Theatre of Tragedy, le nom prend ici tout son sens, dans une pièce avec aux rôles principaux la belle demoiselle fragile et délicate, mais aussi l'enfance pervertie incarnée par Liv Kristine Espenaes, et la bête, le mal sous tout ses visages incarné par Raymond Rohonyi.

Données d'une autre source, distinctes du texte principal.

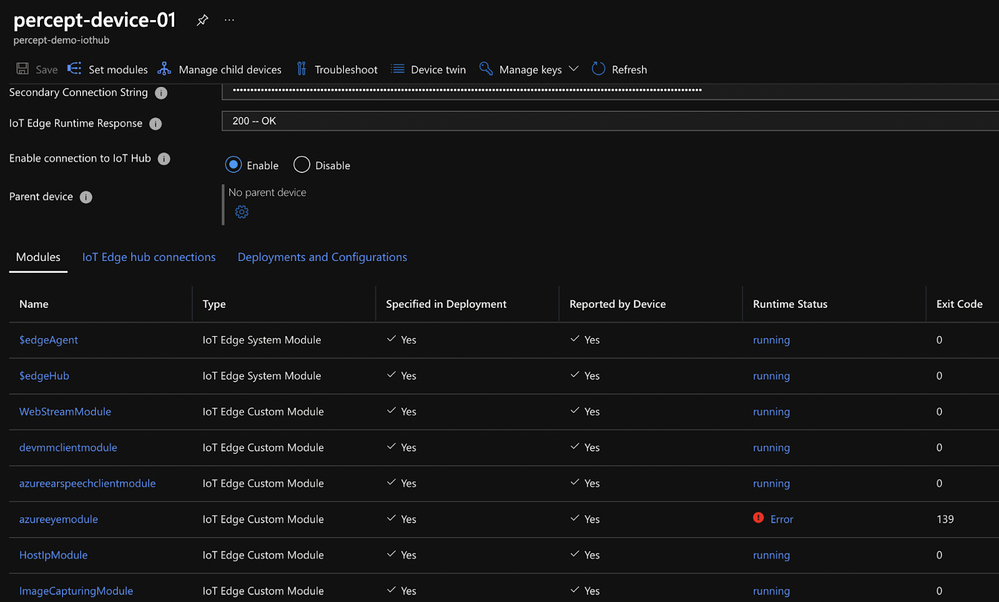Viewport: 999px width, 602px height.
Task: Click the Refresh icon in toolbar
Action: [x=599, y=69]
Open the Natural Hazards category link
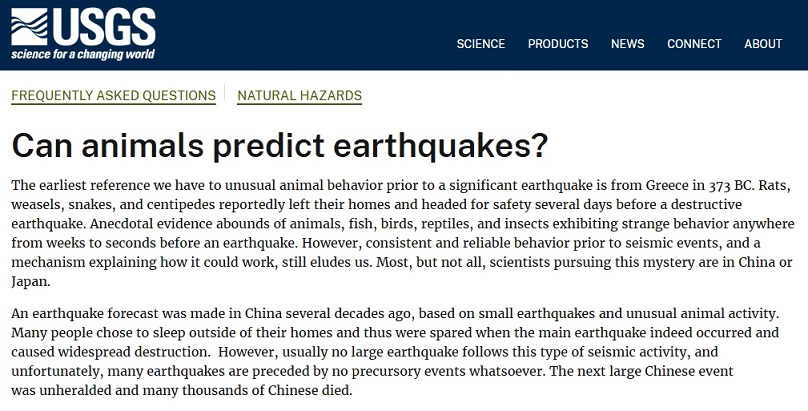 pos(299,96)
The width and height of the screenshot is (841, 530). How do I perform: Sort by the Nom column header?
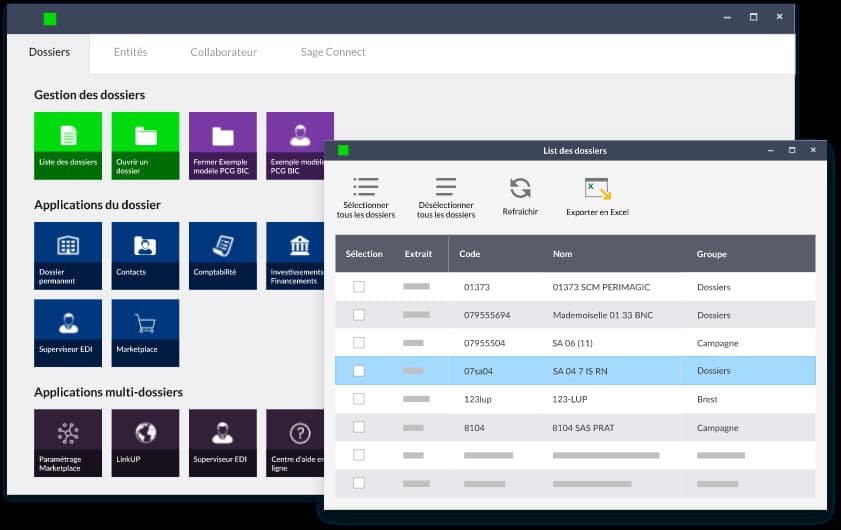tap(563, 254)
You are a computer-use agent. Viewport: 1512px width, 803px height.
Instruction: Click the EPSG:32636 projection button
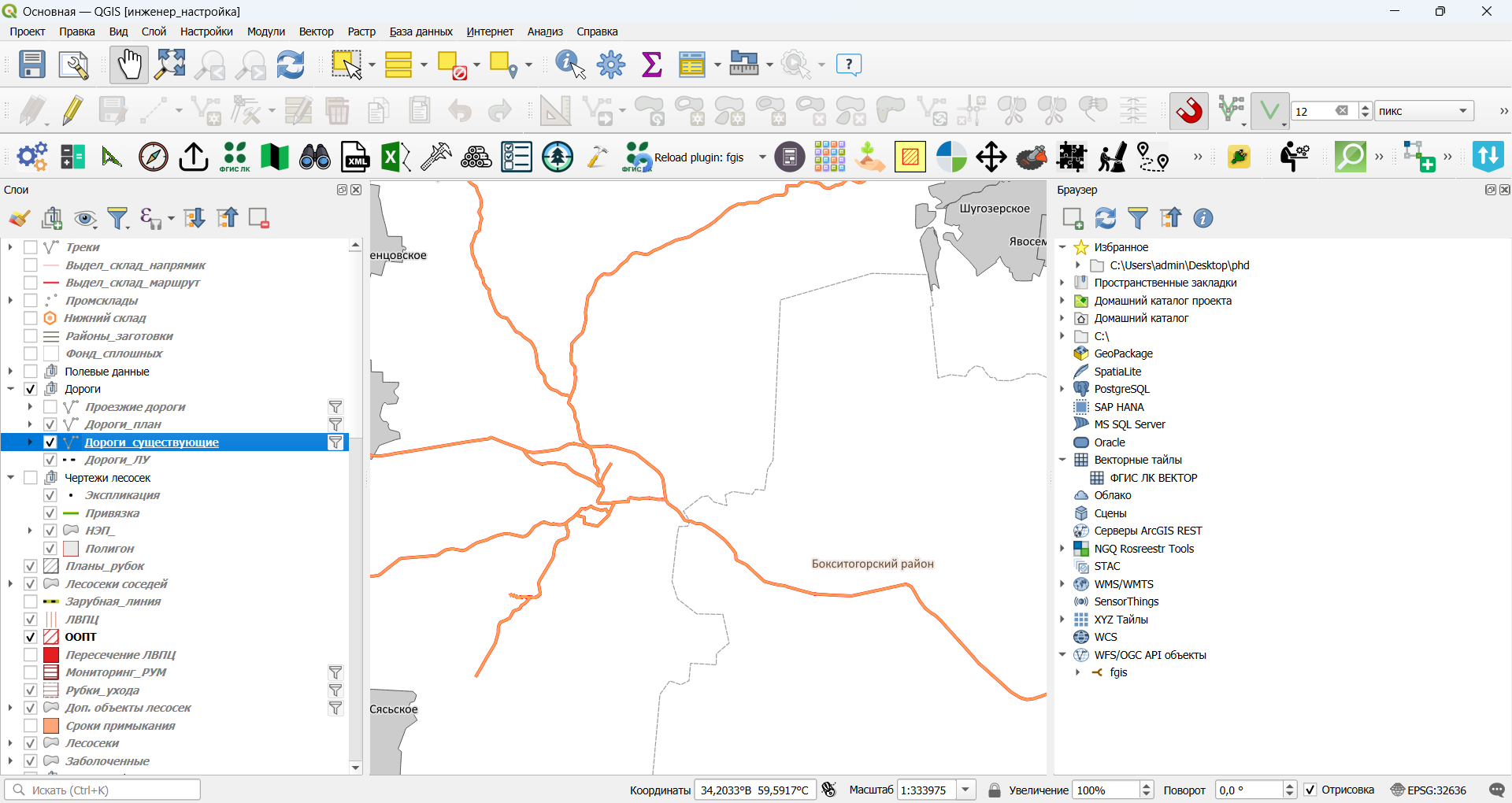point(1429,790)
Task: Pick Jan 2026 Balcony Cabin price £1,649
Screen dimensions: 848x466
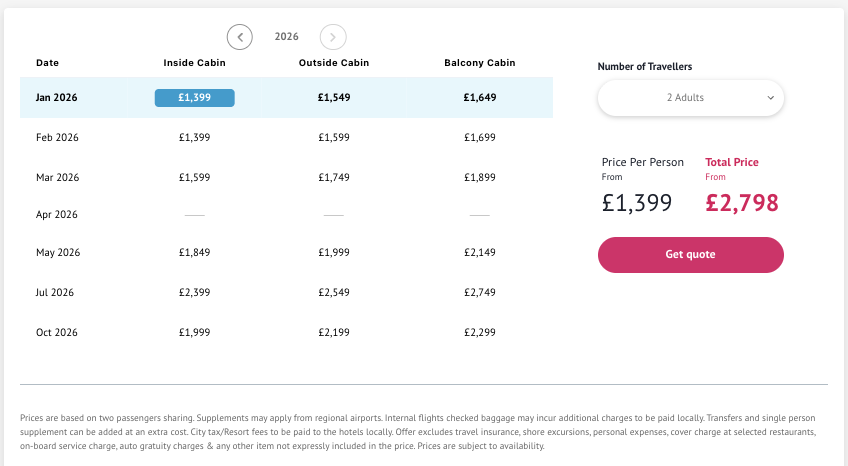Action: click(479, 98)
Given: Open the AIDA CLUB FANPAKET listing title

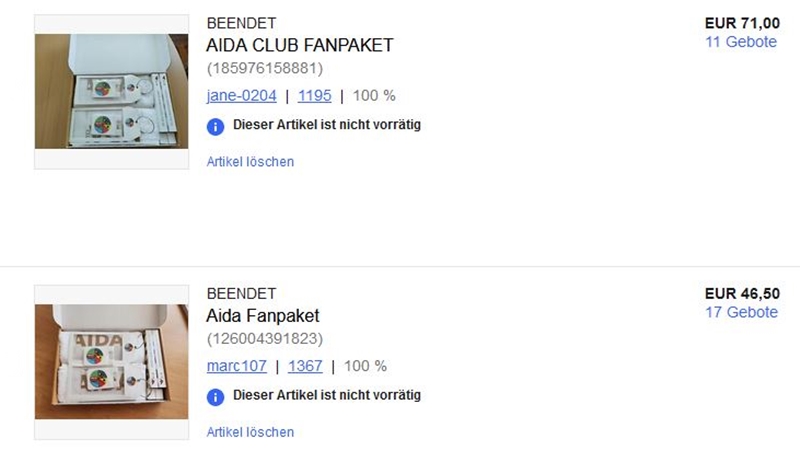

Entre cette beauté déchue et le mal personnifié, a lieu un dialogue puissant, une opposition, des disputes; les voix se mêlent, se séparent, se couvrent successivement, mais aucune ne gagne jamais…
Débutant par une douce introduction au clavier, de lourdes orchestrations et des guitares et percussions prennent place, accompagnant les deux acteurs dans leur périple, qui s'étend sur neuf actes, la durée de la représentation étant de plus de 50 minutes.
Le Théâtre de la Tragédie atteint ici son paroxysme, avant sa déchéance progressive à partir d'Aégis, créant une oeuvre qui restera toujours inégalée, et qui servira d'inspirations pour de nombreux autres groupes.
Les meilleurs "actes" restent And When He Falleth, avec le dialogue tiré du film le Masque de la Mort Rouge (1964, Roger Corman avec Vincent Price) et surtout Der Tanz der Schatten, en Allemand avec ses deux voix claires et son superbe finale, mais je n'en dit pas plus, il ne vous reste plus qu'à (re)découvrir ce chef-d'oeuvre.